How come the compiler chokes on a template function, but greedily gobbles up my function object containing the same function?

Originally Posted by wildcard_seven

How come the compiler chokes on a template function, but greedily gobbles up my function object containing the same function?

You did not instantiate your function template, e.g.,

Code:

for_each (nums1.begin(), nums1.end(), printElement<int>);

Originally Posted by wildcard_seven

It's not like you have to mention the type during a regular call to a template function.

But you do, if the template argument cannot be deduced from the arguments, or if you want to provide a different template argument

Originally Posted by laserlight

But you do, if the template argument cannot be deduced from the arguments, or if you want to provide a different template argument

In the second for_each in the original post, the compiler can just guess the type of OutputFunctor to create based on the iterators provided ?
If so, why can't it do so for the first one ?

That argument can be of any type. In the code of for_each the argument is called as a function/function object. That's where the argument for operator() of OutputFunctor is deduced.

The problem is that printElement is not a type, it's the name of a function template. Functions have addresses, function templates don't. Function templates need to be instantiated before they become functions.

(Your terminology is a bit wrong. printElement is not a template function = a special kind of function.

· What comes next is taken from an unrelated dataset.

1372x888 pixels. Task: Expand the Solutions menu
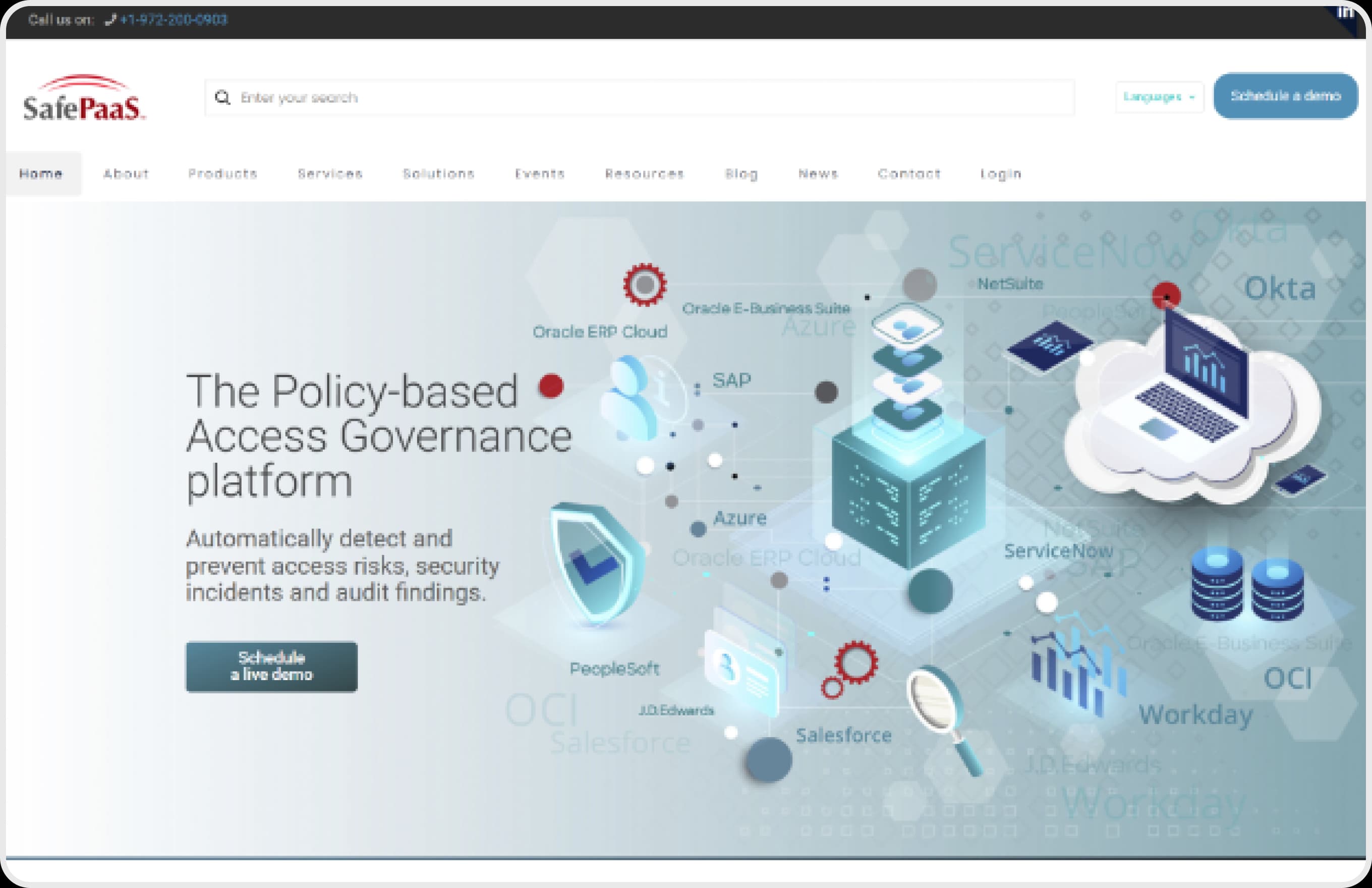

It is a function template = a particular kind of template.)

Another way to look at it:
for_each takes a type T, but your function is of type template<typename K> (IIRC) (that is, a type describing a type that takes a type). Type mismatch, and no implicit conversion is possible. You have to explicitly specify that type K in order to create a proper type. I forget the actual terms for these things, but there you have it.

For the function object, you are creating a new object which obviously is a type, which allows the compiler to automatically deduce T. Inside for_each, the () operator is called and parameters are passed in. Hence, the template parameter for the operator is automatically deduced as well.